The Beatles: Rock Band might have been the peak of the plastic instrument boom – a lavish passion project built in tribute to arguably the most influential rock and roll group of all time. The developers at Harmonix were serious about getting it right, and that meant enduring meetings with Yoko Ono where she'd tell them just how much their in-development depiction of John Lennon sucked.
"I would have meetings where it's like, 'OK, Yoko, here is our depiction of your dead husband singing this super impassioned song ... What do you think?'" studio creative director Josh Randall recalls as part of The Oral History of Guitar Hero, Rock Band and the Music Game Boom, a new book by journalist Blake Hester. An excerpt from that book, in part running down Harmonix's experience working with Ono, was recently published by Design Room.
Ono's first reaction to seeing Lennon's digital counterpart was not a positive one. In fact, "she hates it," according to CTO Eran Egozy. "She's like, 'That looks stupid. He doesn't act like that.'"
"The thing is, she was totally right," Randall admits. "I don't know how this happened – I mean, I know how it happens, because videogames are hard. John was less developed by the time Yoko came to visit us, compared to some of the other band members. He looked like a mopey shoe-gazer guy. He was like this, looking down at the ground. We hadn't figured out how to depict his personality. And so in this meeting, she's like, 'No, he was a tough guy. He could be mean. Like, that's not him. Who is this guy?'"
"She was holding the development team to a very high standard with respect to how John was represented in the game – as she should have," CEO Alex Rigopulos says. "She was a tough customer – as she should have been."
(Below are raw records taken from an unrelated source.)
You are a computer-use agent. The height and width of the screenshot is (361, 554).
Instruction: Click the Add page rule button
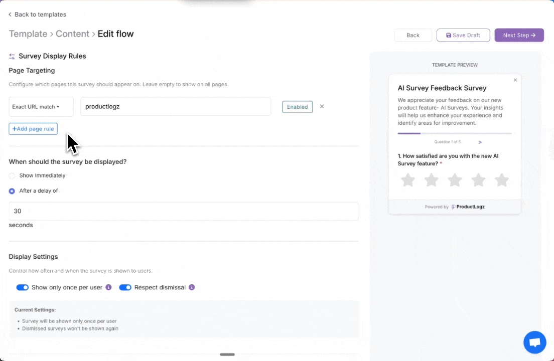click(x=33, y=128)
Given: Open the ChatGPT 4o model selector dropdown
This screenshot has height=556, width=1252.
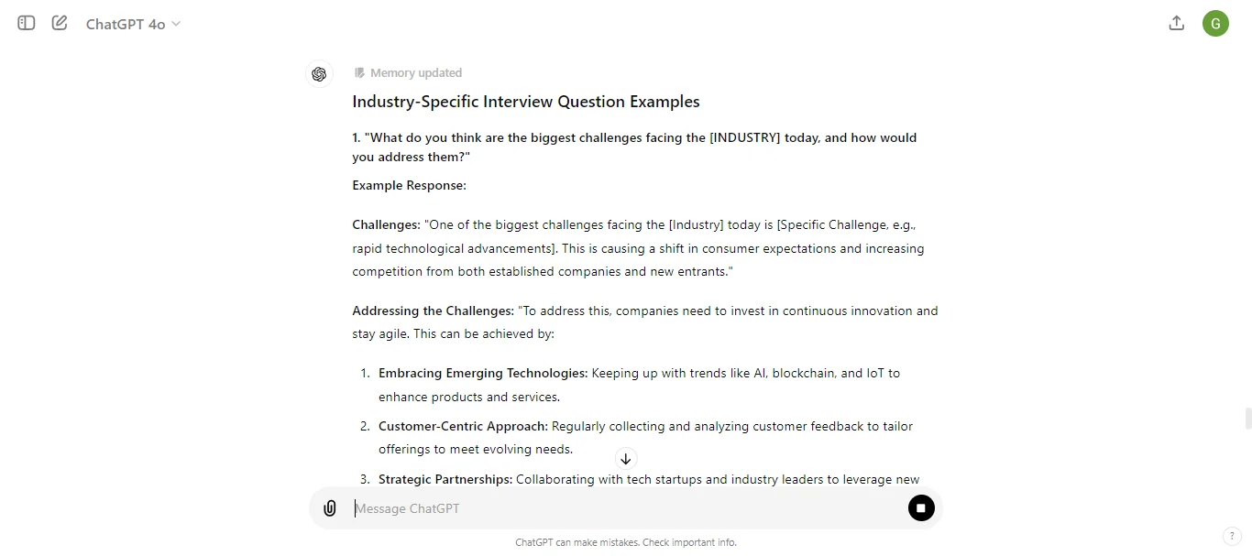Looking at the screenshot, I should click(x=133, y=24).
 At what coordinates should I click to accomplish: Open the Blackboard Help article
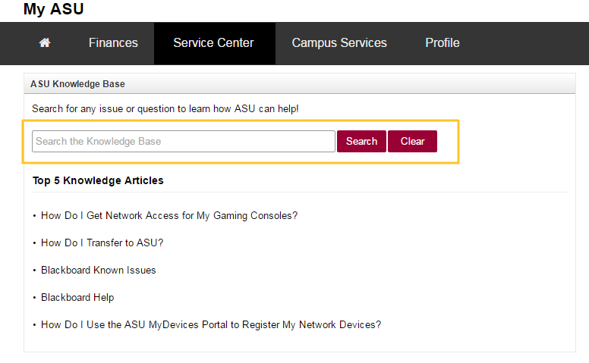coord(77,298)
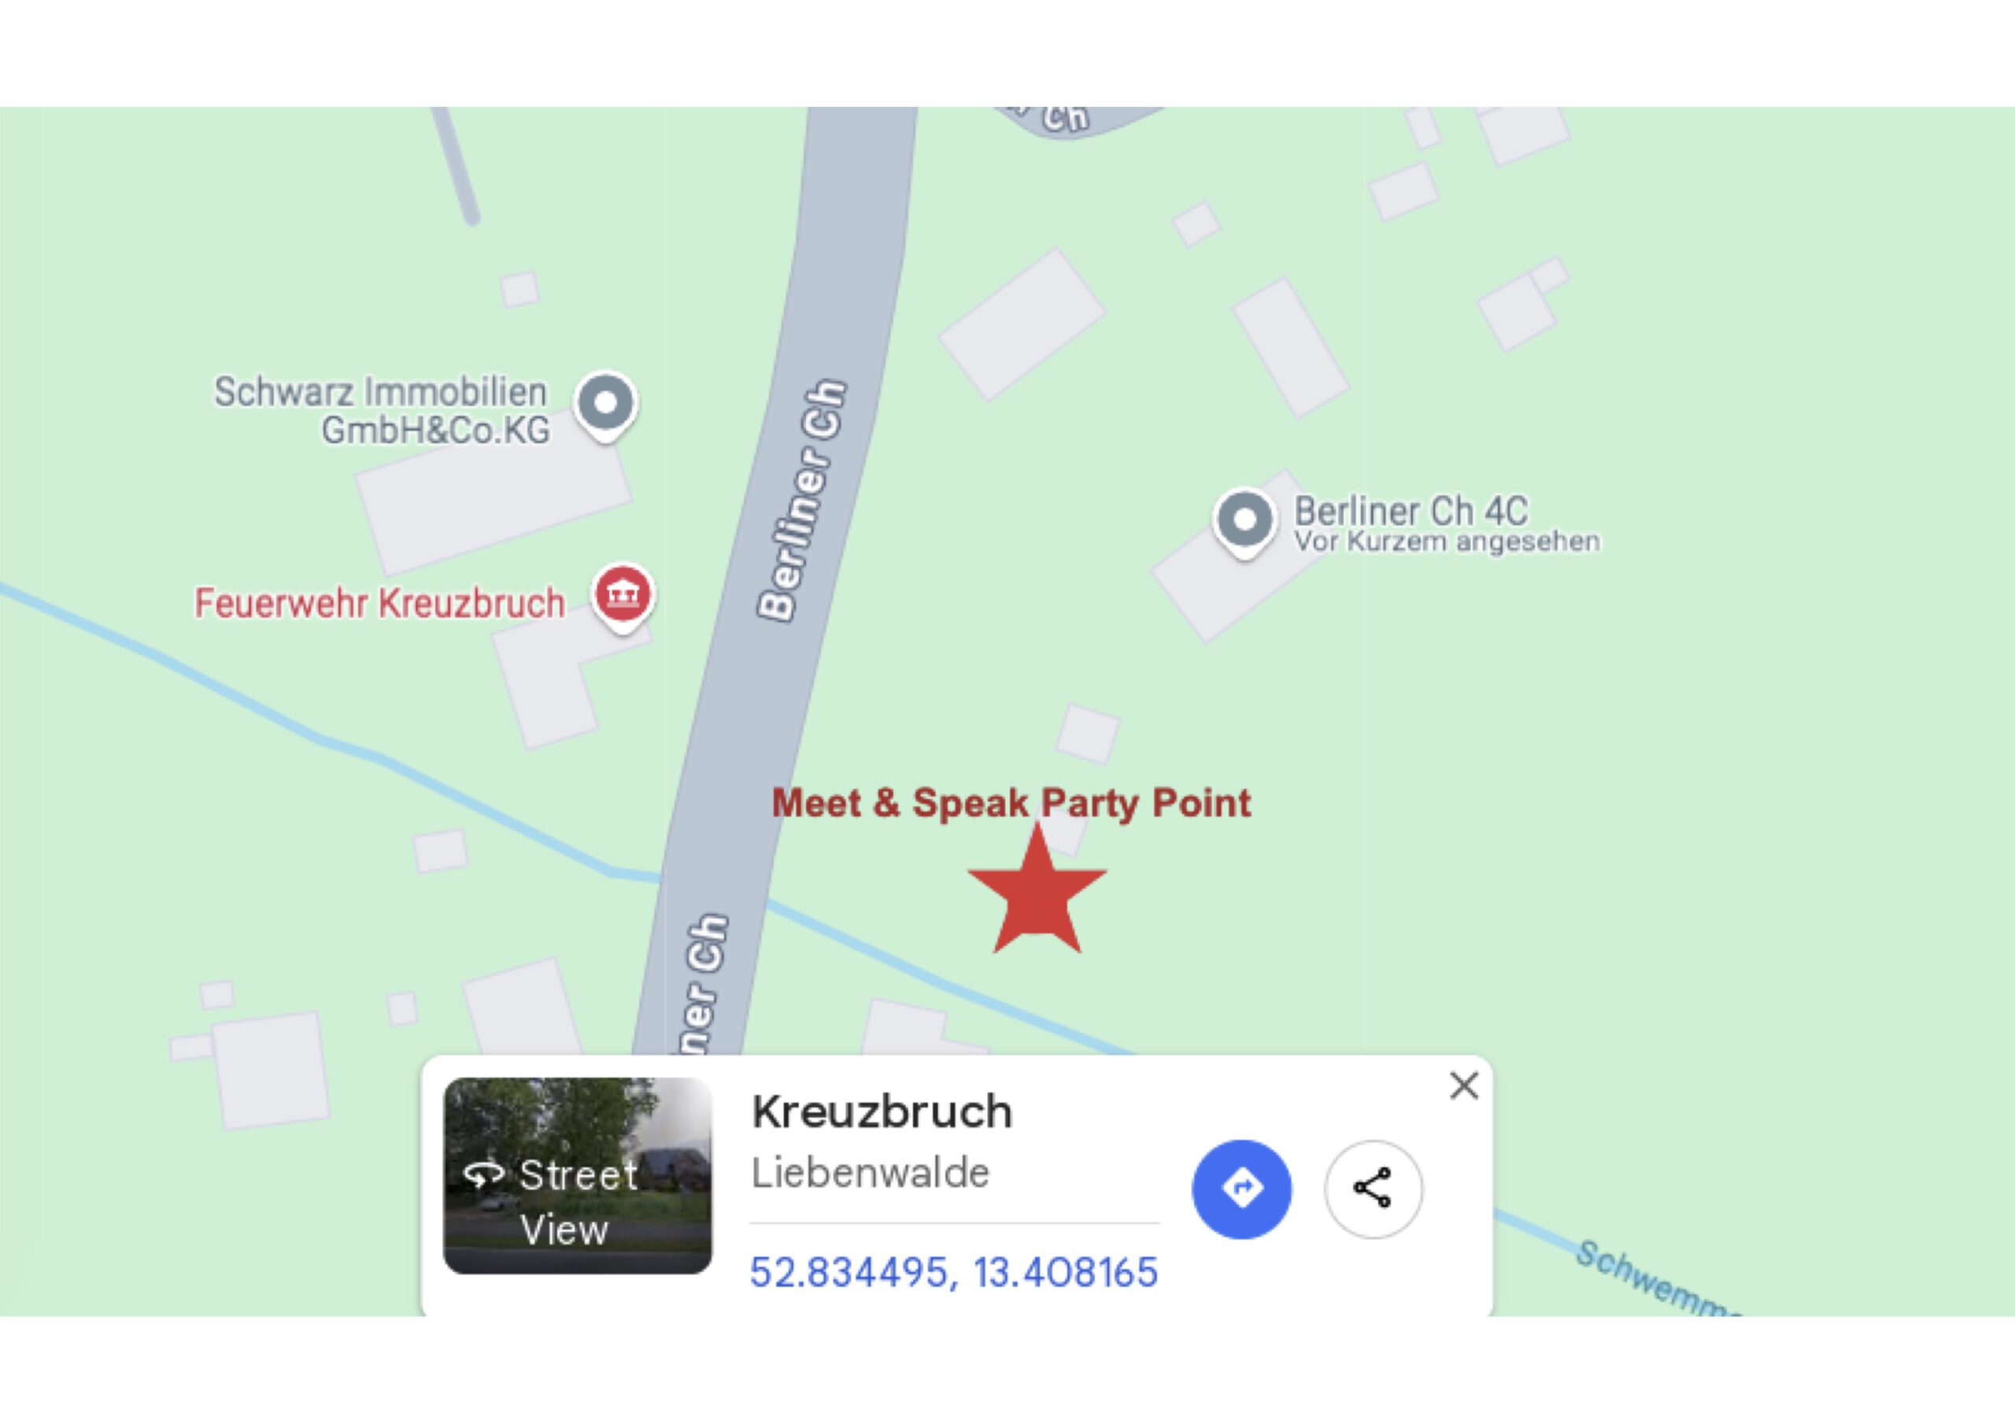Screen dimensions: 2015x1424
Task: Click the Liebenwalde subtitle in card
Action: tap(870, 1174)
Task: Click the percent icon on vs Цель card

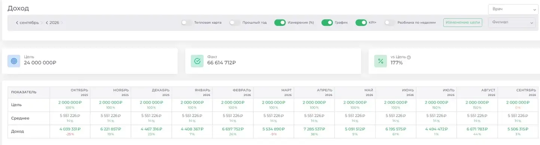Action: (x=381, y=61)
Rigopulos adds that the artists and animators on the project were "sweating bullets having to justify the work to Yoko. But she was right! Her criticisms were spot on." He and many of the devs say they were grateful for the level of scrutiny they got on the game, because given the band's stature, they wanted to nail it on every level.
So how did they address Ono's criticisms? By scrutinizing some footage from the height of Beatlemania – a recording of the group's legendary 1965 performance at Shea Stadium in New York City.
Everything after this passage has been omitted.